In 1999, Dr. Clark Elliott suffered a concussion when his car was rear-ended. Overnight his life changed from that of a rising professor with a research career in artificial intelligence to a humbled man struggling to get through a single day. In his book, The Ghost in My Brain: How a Concussion Stole My Life and How the New Science of Brain Plasticity Helped Me Get It Back, which you can listen to here as part of a free trial, he describe how it feels to live as a person who has experienced a concussion, who he calls “concussives."

Everyone's capacity for plans changing, learning, increased stress, absorbing new information, workaday projects, and socializing is constantly in flux, especially for TBI survivors. Dr. Elliott, a TBI survivor, used a cognitive battery analogy to capture the structure of recurring setbacks he experienced which left him drained and unable to function, period. He describes 3 batteries that power the brain: Battery A, Battery B, and Battery C.

The only way to recharge is to pause usage of the battery. Sometimes the most productive action is inaction.

Battery A works immediately and recharges easily. B is the first level backup for Battery A, and takes longer to recharge. C is the last level of backup charge, only used after Battery B is diminished. This battery takes less time to be drained and much longer to recharge, sometimes weeks. A healthy brain under normal conditions uses Battery A for all processes.

For a TBI survivor or "concussive," their brain can only use Battery A for a short period before it begins to become depleted. If heavy demands are made on A, its power becomes completely drained and needs downtime before it can continue normal processing, otherwise it Battery B is used. When B becomes drained and has insufficient time to recharge, Battery C is only available for a short period of time. If all Batteries are in recharge mode, it can lead to setbacks requiring extensive time for cognitive rest.

"Self-care is how you take your power back." - Lalah Delia

  • headaches become more frequent and intense

  • fatigue and body aches set in: this can feel like a fever without actual fever

  • diminished speech skills: becomes hard to find words

  • eyes become dry/watery and/or vision becomes blurry

  • difficulty in making decisions: loss of innate ability to move past information and trigger what should be done

When these indicators are present, capacity is reduced. Another way of thinking about your capacity post-injury is the Window of Tolerance, a concept originally developed by Dr. Dan Siegel to describe the optimal zone of “arousal” for a person to function in everyday life.
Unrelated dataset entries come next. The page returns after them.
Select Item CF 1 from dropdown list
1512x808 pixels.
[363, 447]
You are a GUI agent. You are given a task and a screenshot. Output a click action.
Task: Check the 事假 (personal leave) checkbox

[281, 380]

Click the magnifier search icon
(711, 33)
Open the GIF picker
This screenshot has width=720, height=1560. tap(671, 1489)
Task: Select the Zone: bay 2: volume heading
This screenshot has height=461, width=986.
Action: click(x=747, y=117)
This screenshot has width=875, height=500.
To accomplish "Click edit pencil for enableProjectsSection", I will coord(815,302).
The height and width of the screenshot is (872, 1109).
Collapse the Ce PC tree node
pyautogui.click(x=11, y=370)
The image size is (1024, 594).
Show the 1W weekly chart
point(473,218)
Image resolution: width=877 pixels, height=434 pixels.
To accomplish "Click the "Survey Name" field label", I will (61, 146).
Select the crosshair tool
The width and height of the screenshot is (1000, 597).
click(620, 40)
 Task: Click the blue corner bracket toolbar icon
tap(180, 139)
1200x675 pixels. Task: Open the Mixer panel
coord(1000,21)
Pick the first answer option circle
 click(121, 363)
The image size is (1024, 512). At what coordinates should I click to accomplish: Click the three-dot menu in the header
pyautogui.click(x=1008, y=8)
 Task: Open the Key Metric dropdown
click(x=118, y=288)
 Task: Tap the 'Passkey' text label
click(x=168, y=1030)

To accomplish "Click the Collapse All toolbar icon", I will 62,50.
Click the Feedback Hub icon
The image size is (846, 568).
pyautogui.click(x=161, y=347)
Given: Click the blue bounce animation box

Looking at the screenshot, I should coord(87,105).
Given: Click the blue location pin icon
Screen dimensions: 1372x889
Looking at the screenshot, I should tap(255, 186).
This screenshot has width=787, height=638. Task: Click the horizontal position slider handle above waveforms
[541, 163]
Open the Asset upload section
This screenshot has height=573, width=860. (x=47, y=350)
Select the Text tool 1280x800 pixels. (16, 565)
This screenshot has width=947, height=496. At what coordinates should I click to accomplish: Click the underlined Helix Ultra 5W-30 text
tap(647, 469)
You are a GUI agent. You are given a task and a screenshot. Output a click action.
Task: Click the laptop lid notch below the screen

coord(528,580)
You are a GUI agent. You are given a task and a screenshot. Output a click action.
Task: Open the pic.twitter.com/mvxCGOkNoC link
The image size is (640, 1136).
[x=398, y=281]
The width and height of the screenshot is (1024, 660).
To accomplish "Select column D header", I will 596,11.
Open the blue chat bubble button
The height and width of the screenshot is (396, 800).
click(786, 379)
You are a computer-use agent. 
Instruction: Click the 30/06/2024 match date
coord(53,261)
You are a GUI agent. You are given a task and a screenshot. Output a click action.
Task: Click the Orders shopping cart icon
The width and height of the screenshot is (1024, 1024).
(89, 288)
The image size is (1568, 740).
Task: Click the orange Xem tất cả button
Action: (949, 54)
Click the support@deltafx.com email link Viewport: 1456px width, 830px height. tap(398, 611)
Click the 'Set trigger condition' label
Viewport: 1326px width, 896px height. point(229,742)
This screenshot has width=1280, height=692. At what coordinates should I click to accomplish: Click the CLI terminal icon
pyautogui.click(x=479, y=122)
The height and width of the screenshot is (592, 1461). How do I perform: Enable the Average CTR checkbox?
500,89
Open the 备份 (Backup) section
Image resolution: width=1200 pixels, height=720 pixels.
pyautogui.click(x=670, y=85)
Arousal is a fancy way of saying that we are awake and our senses are perceiving the world.

How we engage with the world around us opens and closes, like a window, based on what else we are dealing with.

When we are operating within our Window of Tolerance, we are in the zone of arousal in which we function most effectively: able to readily receive, process, and integrate information and otherwise respond to the demands of everyday life without much difficulty. Above the window we are in Fight or Flight mode. Below the window we are in Freeze mode. Experiencing trauma and living with impairments like head injuries narrows our window of tolerance, meaning it is easier to become dysregulated.

Self-assessment is the basis of all self care


In order to go anywhere, you first need to know where you are. Self-assessment is a reflective self-monitoring technique which teaches you about your symptoms in real time as you are experiencing them. And it brings integrity to any self care you do because it gives you language for your symptoms and ways to explain your experience to others.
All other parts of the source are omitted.